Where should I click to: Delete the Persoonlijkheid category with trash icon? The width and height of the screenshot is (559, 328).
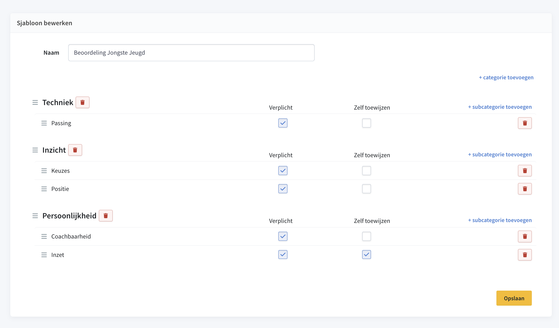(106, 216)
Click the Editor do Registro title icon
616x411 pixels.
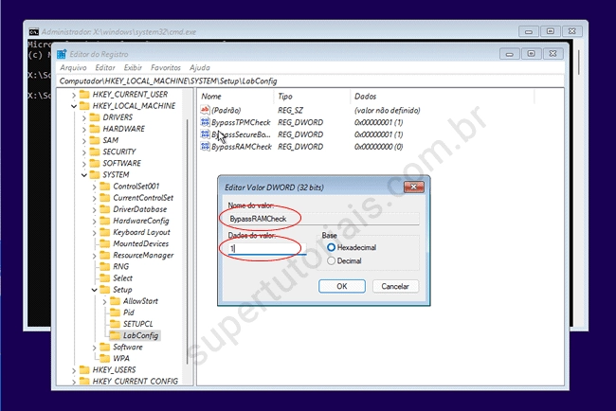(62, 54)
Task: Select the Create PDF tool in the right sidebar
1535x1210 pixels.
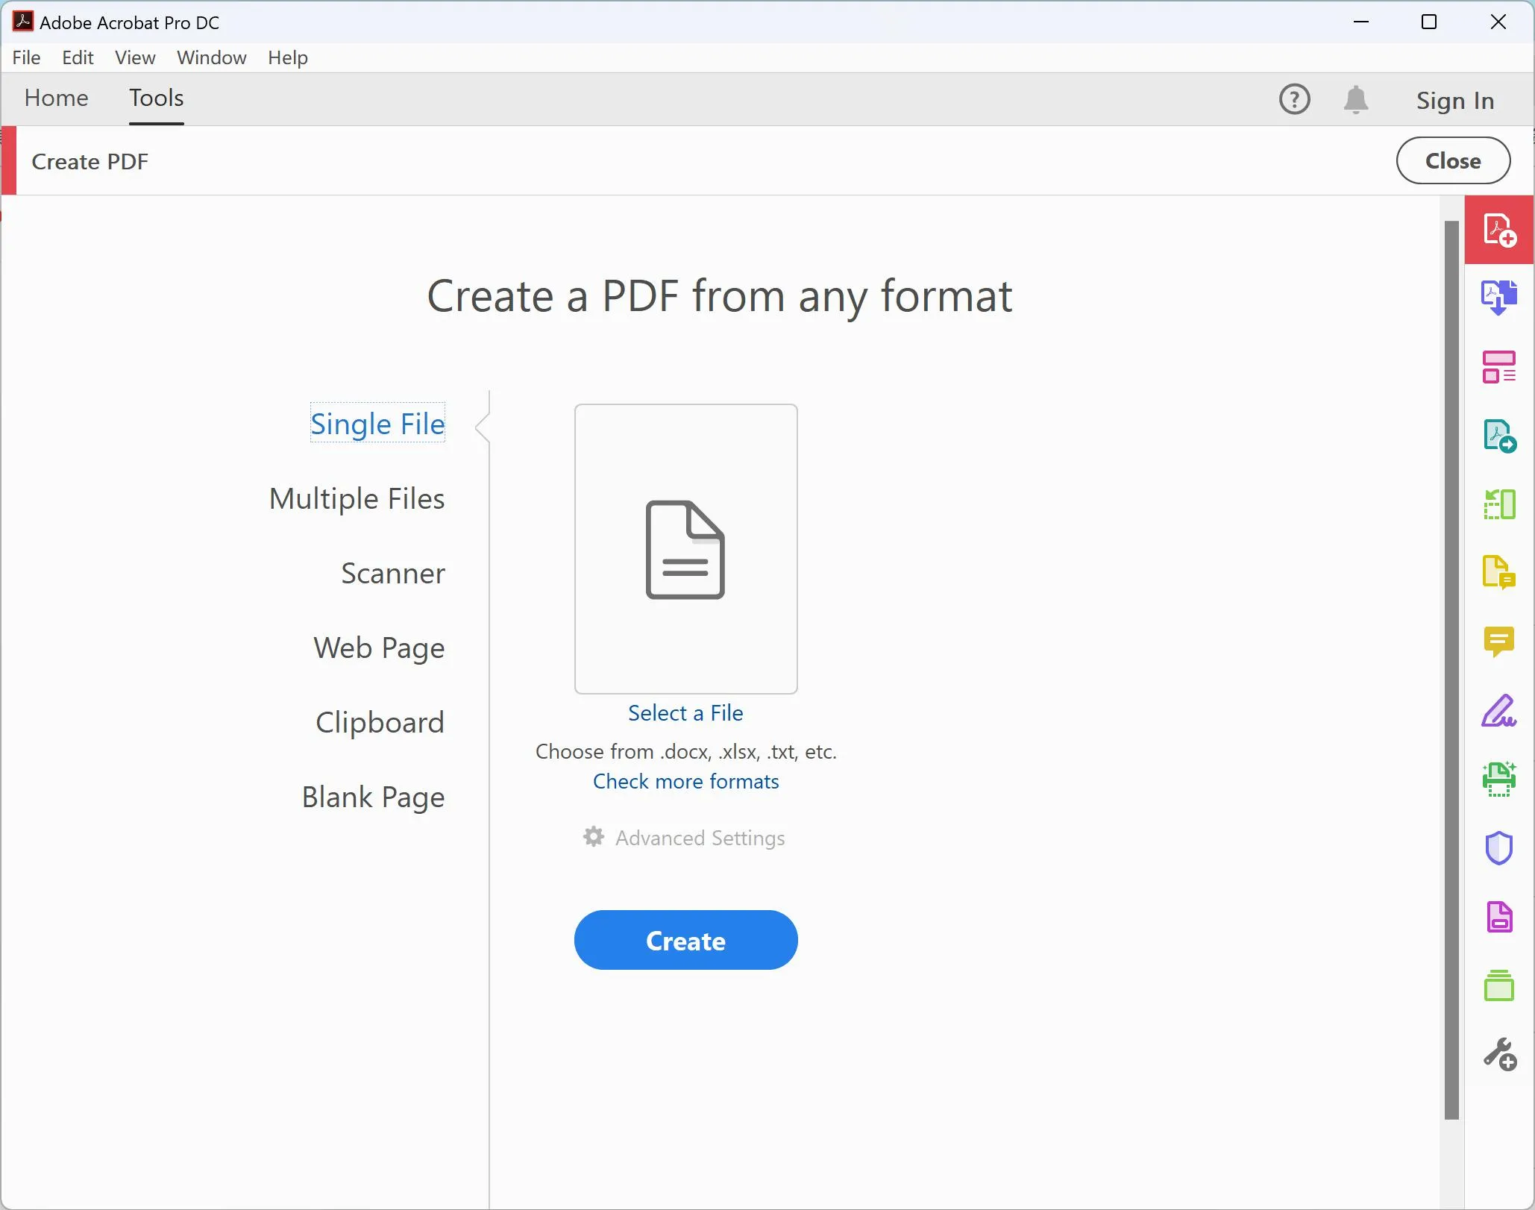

Exercise goal
Write out every line of the records again, requests included, and add -47 to each number in the coordinate answers. Leave the pictures out of your reply.

Complete response
Where should I click to: Delete the Persoonlijkheid category with trash icon? The width and height of the screenshot is (559, 328).
(59, 169)
Click the Editor do Registro title icon
616x411 pixels.
(15, 7)
Task: Select the Create PDF tool in the right sidebar
1535x1210 pixels.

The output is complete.